ACTIVITY: Without the pictures, print the lines from the one holding "Task: Sort by 岗位名称 column arrows" through the last line below, both included, exactly as they stand.

RECORDS TO USE:
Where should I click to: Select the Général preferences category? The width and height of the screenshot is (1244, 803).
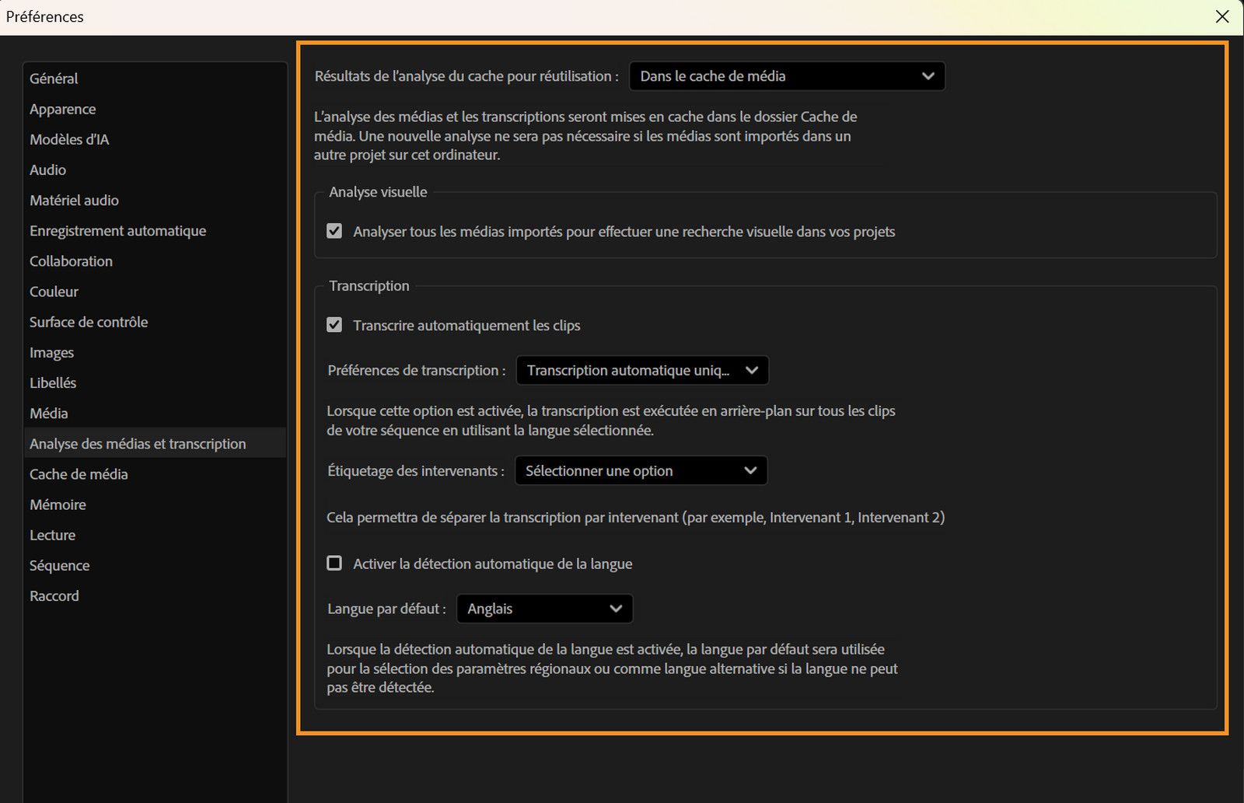click(53, 78)
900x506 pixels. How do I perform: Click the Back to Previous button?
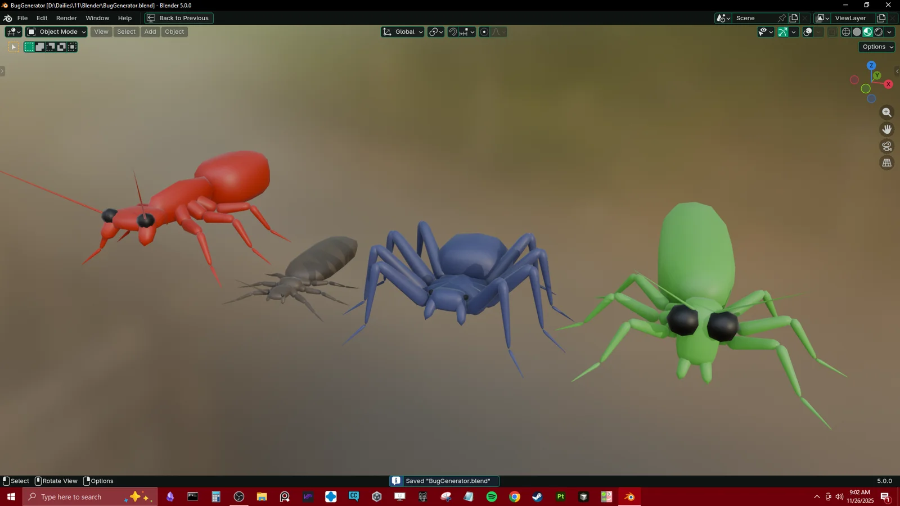tap(178, 18)
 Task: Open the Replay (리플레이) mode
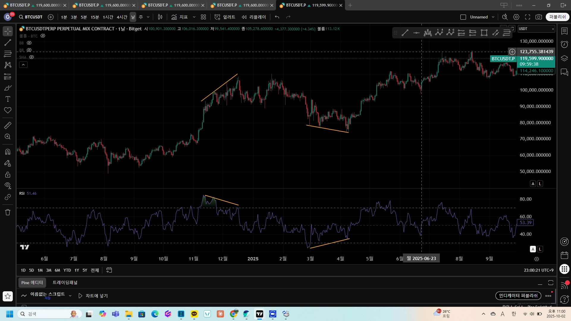point(254,17)
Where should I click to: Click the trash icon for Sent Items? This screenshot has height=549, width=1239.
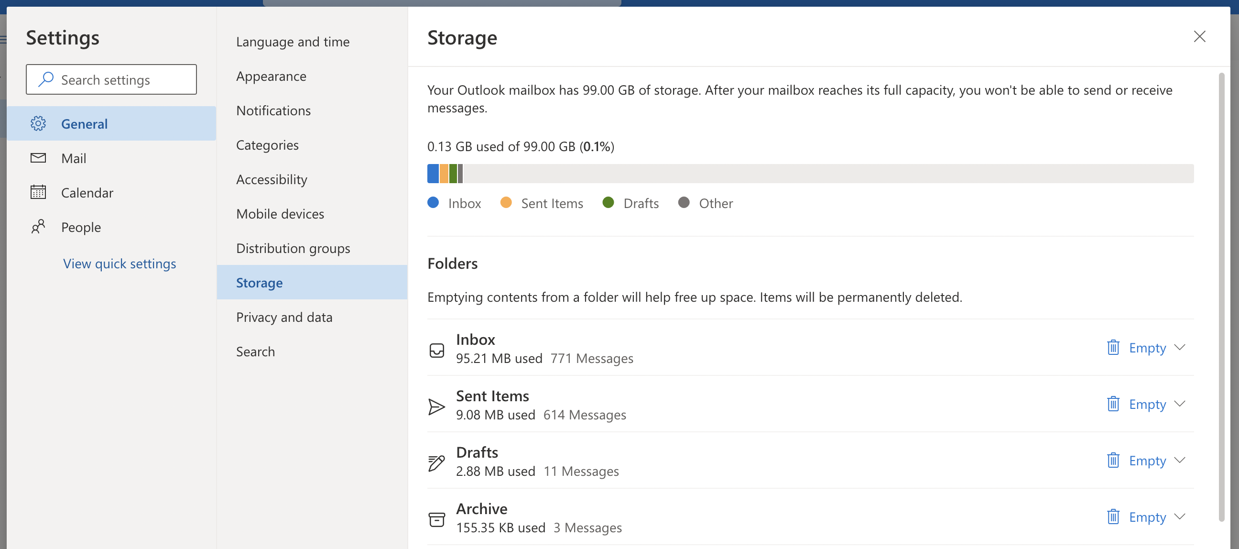[1113, 404]
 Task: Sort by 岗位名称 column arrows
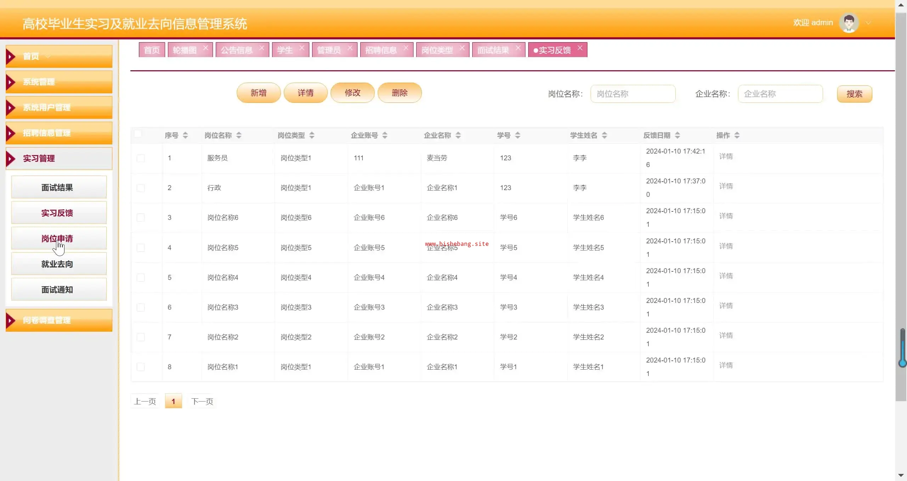pos(239,135)
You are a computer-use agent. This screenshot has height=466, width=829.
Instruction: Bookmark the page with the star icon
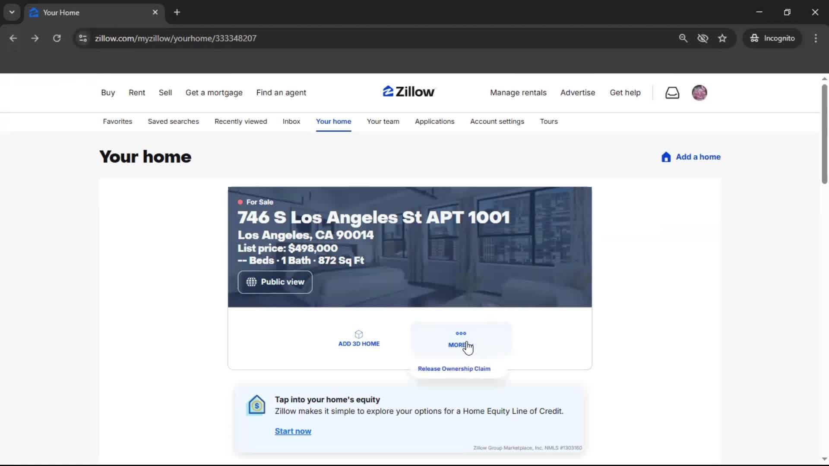point(722,38)
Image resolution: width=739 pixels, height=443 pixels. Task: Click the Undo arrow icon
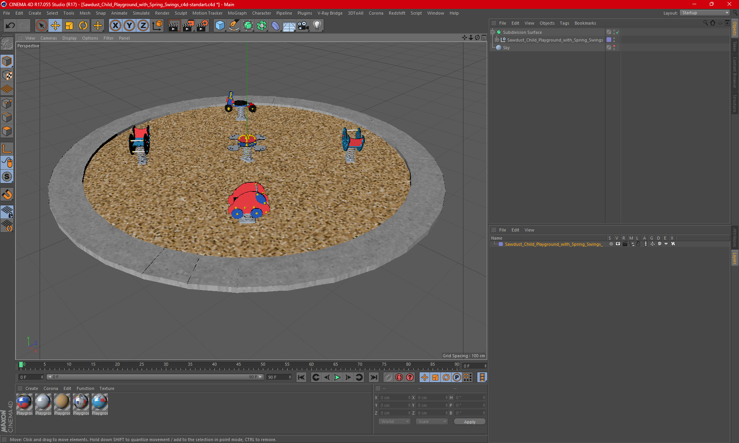point(10,26)
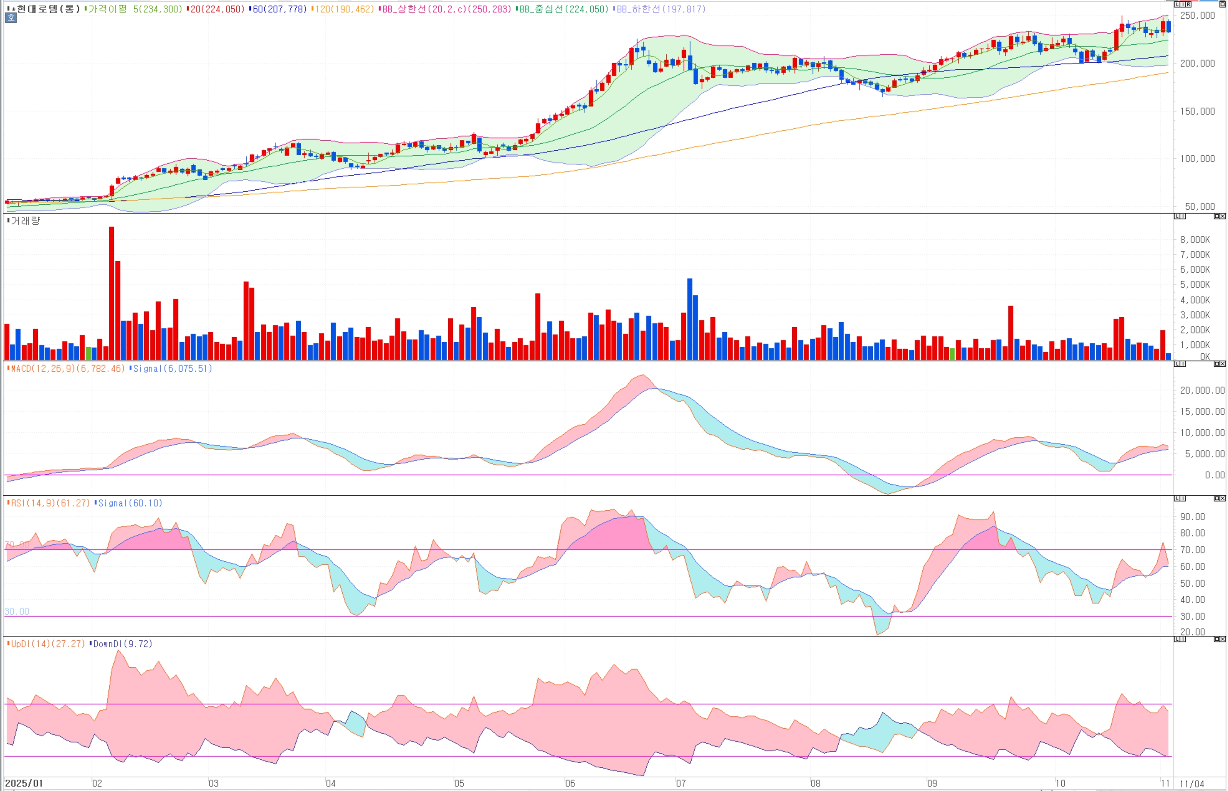This screenshot has height=791, width=1228.
Task: Close the RSI indicator panel
Action: (1223, 498)
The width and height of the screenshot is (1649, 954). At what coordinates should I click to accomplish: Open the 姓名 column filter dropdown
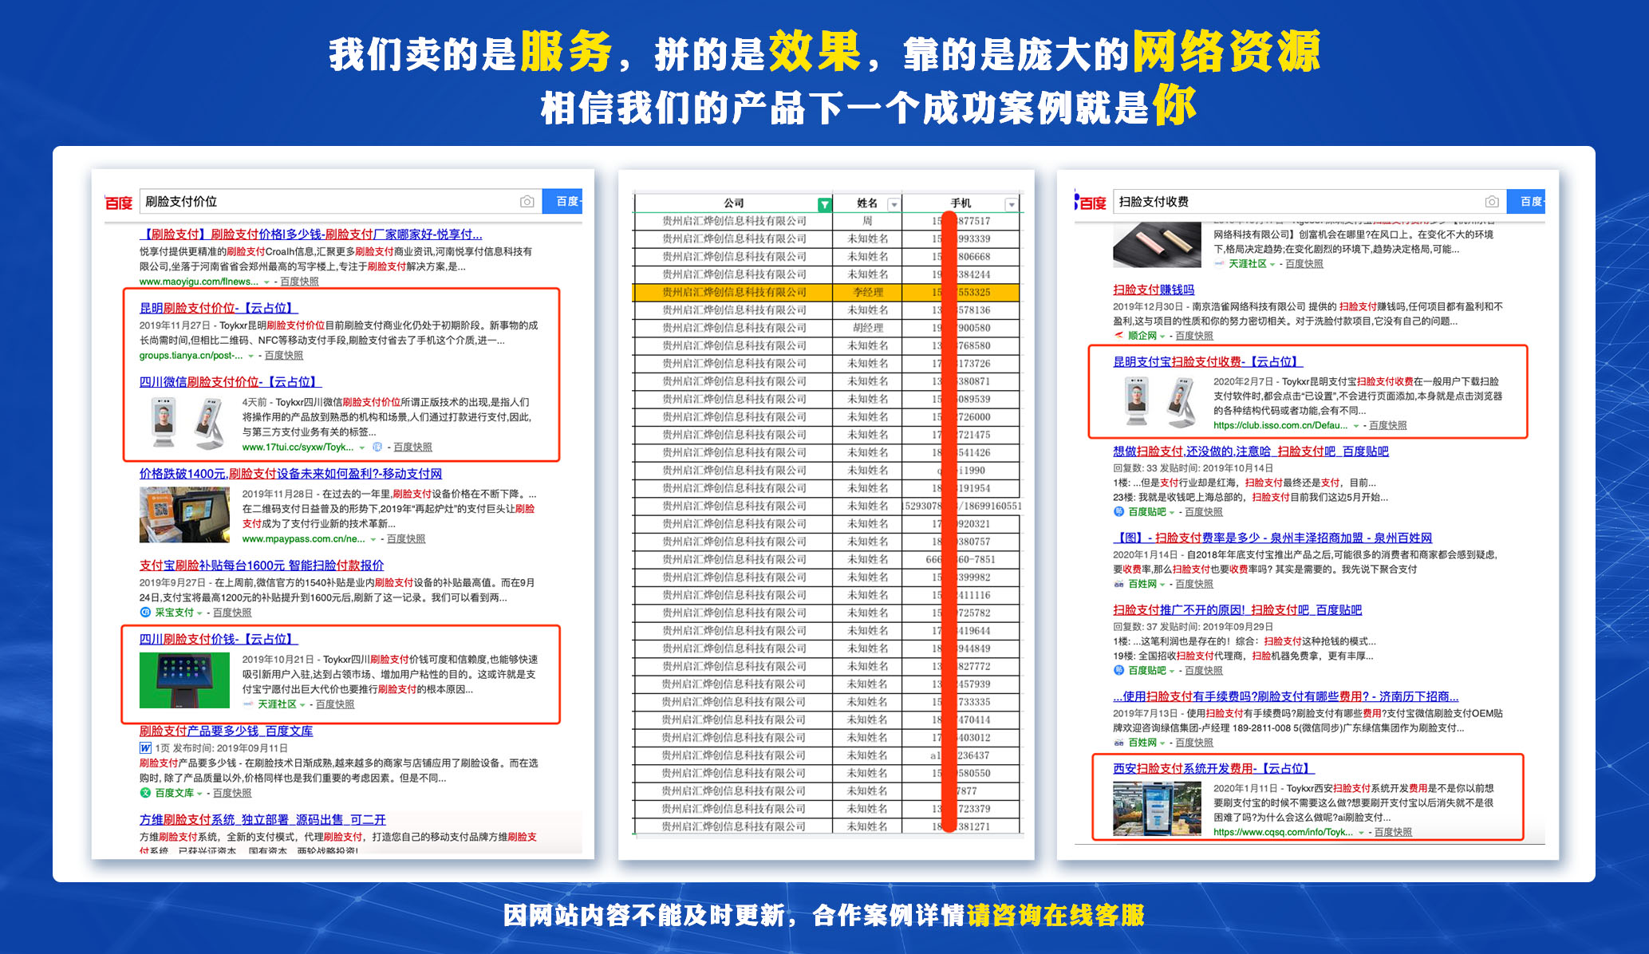894,205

TASK SOLUTION:
 Task: Sort by 岗位名称 column arrows
pos(239,135)
You are a computer-use agent. This screenshot has height=466, width=829.
Instruction: Bookmark the page with the star icon
point(722,38)
Image resolution: width=739 pixels, height=443 pixels. Task: Click the Undo arrow icon
point(10,26)
This screenshot has height=791, width=1228.
Task: Close the RSI indicator panel
Action: (1223, 498)
The width and height of the screenshot is (1649, 954). At what coordinates should I click to accomplish: Open the 姓名 column filter dropdown
894,205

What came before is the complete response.